====== Materials provided ======

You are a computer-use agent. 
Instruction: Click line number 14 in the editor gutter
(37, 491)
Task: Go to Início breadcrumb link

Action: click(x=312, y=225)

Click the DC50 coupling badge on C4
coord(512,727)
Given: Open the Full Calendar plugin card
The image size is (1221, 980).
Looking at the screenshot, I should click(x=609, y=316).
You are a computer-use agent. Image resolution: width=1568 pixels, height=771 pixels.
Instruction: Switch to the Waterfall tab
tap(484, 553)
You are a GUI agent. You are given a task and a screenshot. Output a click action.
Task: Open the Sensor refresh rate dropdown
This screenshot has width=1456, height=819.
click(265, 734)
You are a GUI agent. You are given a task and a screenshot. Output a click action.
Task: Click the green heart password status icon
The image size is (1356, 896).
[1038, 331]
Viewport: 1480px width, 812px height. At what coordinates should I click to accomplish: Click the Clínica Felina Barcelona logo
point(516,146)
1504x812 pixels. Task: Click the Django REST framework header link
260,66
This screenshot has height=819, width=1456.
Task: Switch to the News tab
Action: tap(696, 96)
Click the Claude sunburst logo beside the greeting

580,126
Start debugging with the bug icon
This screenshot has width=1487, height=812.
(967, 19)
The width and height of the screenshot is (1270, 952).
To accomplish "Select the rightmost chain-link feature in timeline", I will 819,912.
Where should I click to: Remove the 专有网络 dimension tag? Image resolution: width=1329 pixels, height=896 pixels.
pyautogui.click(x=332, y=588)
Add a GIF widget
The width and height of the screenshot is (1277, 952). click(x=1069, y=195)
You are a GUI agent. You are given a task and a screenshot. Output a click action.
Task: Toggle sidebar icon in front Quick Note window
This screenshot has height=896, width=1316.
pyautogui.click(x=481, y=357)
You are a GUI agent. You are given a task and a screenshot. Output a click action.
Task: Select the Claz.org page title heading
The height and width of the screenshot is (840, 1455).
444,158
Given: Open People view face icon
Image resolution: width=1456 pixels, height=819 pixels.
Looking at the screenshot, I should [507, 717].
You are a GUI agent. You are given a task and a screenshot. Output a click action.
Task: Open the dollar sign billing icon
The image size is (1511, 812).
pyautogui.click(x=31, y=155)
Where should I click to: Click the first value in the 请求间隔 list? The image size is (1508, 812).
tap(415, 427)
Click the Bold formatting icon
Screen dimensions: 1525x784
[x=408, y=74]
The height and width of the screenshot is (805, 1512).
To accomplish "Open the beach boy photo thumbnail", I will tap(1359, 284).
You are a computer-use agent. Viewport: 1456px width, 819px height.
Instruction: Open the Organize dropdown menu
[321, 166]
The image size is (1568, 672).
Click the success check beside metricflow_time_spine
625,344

======

Exercise prompt:
Copy the data above in full, exactly as it reads.

Response box:
You are a computer-use agent. 
Instruction: Click line number 14 in the editor gutter
(37, 491)
Task: Go to Início breadcrumb link

Action: click(x=312, y=225)

Click the DC50 coupling badge on C4
coord(512,727)
Given: Open the Full Calendar plugin card
The image size is (1221, 980).
Looking at the screenshot, I should click(x=609, y=316).
You are a computer-use agent. Image resolution: width=1568 pixels, height=771 pixels.
Instruction: Switch to the Waterfall tab
tap(484, 553)
You are a GUI agent. You are given a task and a screenshot. Output a click action.
Task: Open the Sensor refresh rate dropdown
This screenshot has width=1456, height=819.
click(265, 734)
You are a GUI agent. You are given a task and a screenshot. Output a click action.
Task: Click the green heart password status icon
The image size is (1356, 896).
[1038, 331]
Viewport: 1480px width, 812px height. At what coordinates should I click to accomplish: Click the Clínica Felina Barcelona logo
point(516,146)
1504x812 pixels. Task: Click the Django REST framework header link
260,66
This screenshot has height=819, width=1456.
Task: Switch to the News tab
Action: tap(696, 96)
Click the Claude sunburst logo beside the greeting

580,126
Start debugging with the bug icon
This screenshot has width=1487, height=812.
(967, 19)
The width and height of the screenshot is (1270, 952).
To accomplish "Select the rightmost chain-link feature in timeline", I will 819,912.
Where should I click to: Remove the 专有网络 dimension tag? Image resolution: width=1329 pixels, height=896 pixels.
pyautogui.click(x=332, y=588)
Add a GIF widget
The width and height of the screenshot is (1277, 952). click(x=1069, y=195)
You are a GUI agent. You are given a task and a screenshot. Output a click action.
Task: Toggle sidebar icon in front Quick Note window
This screenshot has height=896, width=1316.
pyautogui.click(x=481, y=357)
You are a GUI agent. You are given a task and a screenshot. Output a click action.
Task: Select the Claz.org page title heading
The height and width of the screenshot is (840, 1455).
444,158
Given: Open People view face icon
Image resolution: width=1456 pixels, height=819 pixels.
Looking at the screenshot, I should [507, 717].
You are a GUI agent. You are given a task and a screenshot. Output a click action.
Task: Open the dollar sign billing icon
The image size is (1511, 812).
pyautogui.click(x=31, y=155)
Where should I click to: Click the first value in the 请求间隔 list? The image size is (1508, 812).
tap(415, 427)
Click the Bold formatting icon
Screen dimensions: 1525x784
[x=408, y=74]
The height and width of the screenshot is (805, 1512).
To accomplish "Open the beach boy photo thumbnail", I will tap(1359, 284).
You are a computer-use agent. Viewport: 1456px width, 819px height.
Instruction: Open the Organize dropdown menu
[321, 166]
The image size is (1568, 672).
Click the success check beside metricflow_time_spine
625,344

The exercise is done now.